THE TASK: Type out the data again. Keep every line exactly the same.

Collected data entries:
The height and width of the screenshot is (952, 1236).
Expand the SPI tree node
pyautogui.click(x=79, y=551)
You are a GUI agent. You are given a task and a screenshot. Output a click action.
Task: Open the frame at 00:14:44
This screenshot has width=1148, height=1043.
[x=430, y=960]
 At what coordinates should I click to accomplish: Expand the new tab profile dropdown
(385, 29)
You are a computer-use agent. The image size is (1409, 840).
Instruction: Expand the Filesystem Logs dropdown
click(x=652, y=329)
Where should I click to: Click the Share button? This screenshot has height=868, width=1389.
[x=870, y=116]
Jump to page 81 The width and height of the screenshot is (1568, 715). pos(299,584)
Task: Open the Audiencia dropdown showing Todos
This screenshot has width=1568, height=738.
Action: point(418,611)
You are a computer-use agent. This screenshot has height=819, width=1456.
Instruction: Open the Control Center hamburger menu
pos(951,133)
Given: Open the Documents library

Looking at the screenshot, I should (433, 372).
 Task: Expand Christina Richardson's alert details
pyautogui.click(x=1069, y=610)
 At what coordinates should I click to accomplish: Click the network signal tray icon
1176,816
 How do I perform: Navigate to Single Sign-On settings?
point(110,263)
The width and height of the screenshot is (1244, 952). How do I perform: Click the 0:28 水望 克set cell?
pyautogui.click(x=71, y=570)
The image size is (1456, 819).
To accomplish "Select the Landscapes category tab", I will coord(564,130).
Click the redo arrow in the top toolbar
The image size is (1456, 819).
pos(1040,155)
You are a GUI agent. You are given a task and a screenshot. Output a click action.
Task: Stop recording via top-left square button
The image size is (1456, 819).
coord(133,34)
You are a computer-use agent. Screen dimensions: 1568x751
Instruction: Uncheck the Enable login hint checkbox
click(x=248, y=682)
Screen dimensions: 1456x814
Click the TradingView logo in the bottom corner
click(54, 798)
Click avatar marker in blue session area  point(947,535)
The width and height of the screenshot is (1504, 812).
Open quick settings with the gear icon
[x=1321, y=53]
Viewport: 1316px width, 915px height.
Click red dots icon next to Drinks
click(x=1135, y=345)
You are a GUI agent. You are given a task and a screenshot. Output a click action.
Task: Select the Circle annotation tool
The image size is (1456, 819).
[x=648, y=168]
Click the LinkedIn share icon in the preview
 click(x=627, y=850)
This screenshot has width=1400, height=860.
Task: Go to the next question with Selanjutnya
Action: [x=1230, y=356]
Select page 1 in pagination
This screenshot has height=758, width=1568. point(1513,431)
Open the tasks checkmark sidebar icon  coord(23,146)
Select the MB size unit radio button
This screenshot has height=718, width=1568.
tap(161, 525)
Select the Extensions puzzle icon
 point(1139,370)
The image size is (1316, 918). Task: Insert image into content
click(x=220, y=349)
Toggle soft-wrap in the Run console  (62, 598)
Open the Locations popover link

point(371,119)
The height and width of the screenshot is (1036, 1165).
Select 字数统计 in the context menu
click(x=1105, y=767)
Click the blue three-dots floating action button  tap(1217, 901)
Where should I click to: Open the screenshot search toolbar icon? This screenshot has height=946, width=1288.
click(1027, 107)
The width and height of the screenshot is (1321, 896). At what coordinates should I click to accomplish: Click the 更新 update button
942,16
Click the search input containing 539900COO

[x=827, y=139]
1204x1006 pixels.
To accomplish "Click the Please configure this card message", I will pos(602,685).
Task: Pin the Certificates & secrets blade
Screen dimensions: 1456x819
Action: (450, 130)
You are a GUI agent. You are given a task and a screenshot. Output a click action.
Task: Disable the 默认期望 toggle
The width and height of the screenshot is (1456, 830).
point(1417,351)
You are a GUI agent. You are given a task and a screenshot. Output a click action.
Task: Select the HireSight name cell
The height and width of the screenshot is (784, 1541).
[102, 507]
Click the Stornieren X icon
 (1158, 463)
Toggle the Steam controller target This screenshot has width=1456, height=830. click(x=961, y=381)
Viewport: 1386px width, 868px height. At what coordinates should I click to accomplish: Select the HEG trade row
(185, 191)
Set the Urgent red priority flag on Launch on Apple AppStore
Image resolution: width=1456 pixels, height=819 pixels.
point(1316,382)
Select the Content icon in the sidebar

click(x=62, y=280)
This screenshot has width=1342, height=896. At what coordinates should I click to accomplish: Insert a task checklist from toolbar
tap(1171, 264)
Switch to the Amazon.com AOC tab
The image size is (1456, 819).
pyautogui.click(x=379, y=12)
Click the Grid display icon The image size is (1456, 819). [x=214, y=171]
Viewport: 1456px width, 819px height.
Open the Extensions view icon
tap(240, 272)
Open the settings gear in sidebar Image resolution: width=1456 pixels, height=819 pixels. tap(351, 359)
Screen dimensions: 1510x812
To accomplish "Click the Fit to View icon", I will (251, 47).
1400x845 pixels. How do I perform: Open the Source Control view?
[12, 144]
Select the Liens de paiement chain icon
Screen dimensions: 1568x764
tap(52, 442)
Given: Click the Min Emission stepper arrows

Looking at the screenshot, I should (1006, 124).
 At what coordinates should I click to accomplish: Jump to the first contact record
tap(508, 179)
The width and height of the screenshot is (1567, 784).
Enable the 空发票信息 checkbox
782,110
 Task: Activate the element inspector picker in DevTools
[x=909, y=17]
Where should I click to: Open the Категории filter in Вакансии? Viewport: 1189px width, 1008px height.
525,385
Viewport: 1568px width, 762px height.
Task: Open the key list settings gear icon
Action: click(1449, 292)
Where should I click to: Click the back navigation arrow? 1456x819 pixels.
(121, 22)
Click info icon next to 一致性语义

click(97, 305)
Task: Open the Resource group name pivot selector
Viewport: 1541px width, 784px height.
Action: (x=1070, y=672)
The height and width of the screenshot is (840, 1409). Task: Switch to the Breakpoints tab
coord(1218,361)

RESPONSE:
The height and width of the screenshot is (952, 1236).
Expand the SPI tree node
pyautogui.click(x=79, y=551)
You are a GUI agent. You are given a task and a screenshot. Output a click action.
Task: Open the frame at 00:14:44
This screenshot has width=1148, height=1043.
[x=430, y=960]
 At what coordinates should I click to accomplish: Expand the new tab profile dropdown
(385, 29)
You are a computer-use agent. The image size is (1409, 840).
Instruction: Expand the Filesystem Logs dropdown
click(x=652, y=329)
Where should I click to: Click the Share button? This screenshot has height=868, width=1389.
[x=870, y=116]
Jump to page 81 The width and height of the screenshot is (1568, 715). pos(299,584)
Task: Open the Audiencia dropdown showing Todos
This screenshot has width=1568, height=738.
Action: point(418,611)
You are a computer-use agent. This screenshot has height=819, width=1456.
Instruction: Open the Control Center hamburger menu
pos(951,133)
Given: Open the Documents library

Looking at the screenshot, I should (433, 372).
 Task: Expand Christina Richardson's alert details
pyautogui.click(x=1069, y=610)
 At what coordinates should I click to accomplish: Click the network signal tray icon
1176,816
 How do I perform: Navigate to Single Sign-On settings?
point(110,263)
The width and height of the screenshot is (1244, 952). How do I perform: Click the 0:28 水望 克set cell?
pyautogui.click(x=71, y=570)
The image size is (1456, 819).
To accomplish "Select the Landscapes category tab", I will coord(564,130).
Click the redo arrow in the top toolbar
The image size is (1456, 819).
pos(1040,155)
You are a GUI agent. You are given a task and a screenshot. Output a click action.
Task: Stop recording via top-left square button
The image size is (1456, 819).
coord(133,34)
You are a computer-use agent. Screen dimensions: 1568x751
Instruction: Uncheck the Enable login hint checkbox
click(x=248, y=682)
Screen dimensions: 1456x814
Click the TradingView logo in the bottom corner
click(54, 798)
Click avatar marker in blue session area  point(947,535)
The width and height of the screenshot is (1504, 812).
Open quick settings with the gear icon
[x=1321, y=53]
Viewport: 1316px width, 915px height.
Click red dots icon next to Drinks
click(x=1135, y=345)
You are a GUI agent. You are given a task and a screenshot. Output a click action.
Task: Select the Circle annotation tool
The image size is (1456, 819).
[x=648, y=168]
Click the LinkedIn share icon in the preview
 click(x=627, y=850)
This screenshot has width=1400, height=860.
Task: Go to the next question with Selanjutnya
Action: [x=1230, y=356]
Select page 1 in pagination
This screenshot has height=758, width=1568. point(1513,431)
Open the tasks checkmark sidebar icon  coord(23,146)
Select the MB size unit radio button
This screenshot has height=718, width=1568.
tap(161, 525)
Select the Extensions puzzle icon
 point(1139,370)
The image size is (1316, 918). Task: Insert image into content
click(x=220, y=349)
Toggle soft-wrap in the Run console  (62, 598)
Open the Locations popover link

point(371,119)
The height and width of the screenshot is (1036, 1165).
Select 字数统计 in the context menu
click(x=1105, y=767)
Click the blue three-dots floating action button  tap(1217, 901)
Where should I click to: Open the screenshot search toolbar icon? This screenshot has height=946, width=1288.
click(1027, 107)
The width and height of the screenshot is (1321, 896). At what coordinates should I click to accomplish: Click the 更新 update button
942,16
Click the search input containing 539900COO

[x=827, y=139]
1204x1006 pixels.
To accomplish "Click the Please configure this card message", I will pos(602,685).
Task: Pin the Certificates & secrets blade
Screen dimensions: 1456x819
Action: (450, 130)
You are a GUI agent. You are given a task and a screenshot. Output a click action.
Task: Disable the 默认期望 toggle
The width and height of the screenshot is (1456, 830).
point(1417,351)
You are a GUI agent. You are given a task and a screenshot. Output a click action.
Task: Select the HireSight name cell
The height and width of the screenshot is (784, 1541).
[102, 507]
Click the Stornieren X icon
 (1158, 463)
Toggle the Steam controller target This screenshot has width=1456, height=830. click(x=961, y=381)
Viewport: 1386px width, 868px height. At what coordinates should I click to accomplish: Select the HEG trade row
(185, 191)
Set the Urgent red priority flag on Launch on Apple AppStore
Image resolution: width=1456 pixels, height=819 pixels.
point(1316,382)
Select the Content icon in the sidebar

click(x=62, y=280)
This screenshot has width=1342, height=896. At what coordinates should I click to accomplish: Insert a task checklist from toolbar
tap(1171, 264)
Switch to the Amazon.com AOC tab
The image size is (1456, 819).
pyautogui.click(x=379, y=12)
Click the Grid display icon The image size is (1456, 819). [x=214, y=171]
Viewport: 1456px width, 819px height.
Open the Extensions view icon
tap(240, 272)
Open the settings gear in sidebar Image resolution: width=1456 pixels, height=819 pixels. tap(351, 359)
Screen dimensions: 1510x812
To accomplish "Click the Fit to View icon", I will (251, 47).
1400x845 pixels. How do I perform: Open the Source Control view?
[12, 144]
Select the Liens de paiement chain icon
Screen dimensions: 1568x764
tap(52, 442)
Given: Click the Min Emission stepper arrows

Looking at the screenshot, I should (1006, 124).
 At what coordinates should I click to accomplish: Jump to the first contact record
tap(508, 179)
The width and height of the screenshot is (1567, 784).
Enable the 空发票信息 checkbox
782,110
 Task: Activate the element inspector picker in DevTools
[x=909, y=17]
Where should I click to: Open the Категории filter in Вакансии? Viewport: 1189px width, 1008px height.
525,385
Viewport: 1568px width, 762px height.
Task: Open the key list settings gear icon
Action: click(1449, 292)
Where should I click to: Click the back navigation arrow? 1456x819 pixels.
(121, 22)
Click info icon next to 一致性语义

click(97, 305)
Task: Open the Resource group name pivot selector
Viewport: 1541px width, 784px height.
Action: (x=1070, y=672)
The height and width of the screenshot is (840, 1409). Task: Switch to the Breakpoints tab
coord(1218,361)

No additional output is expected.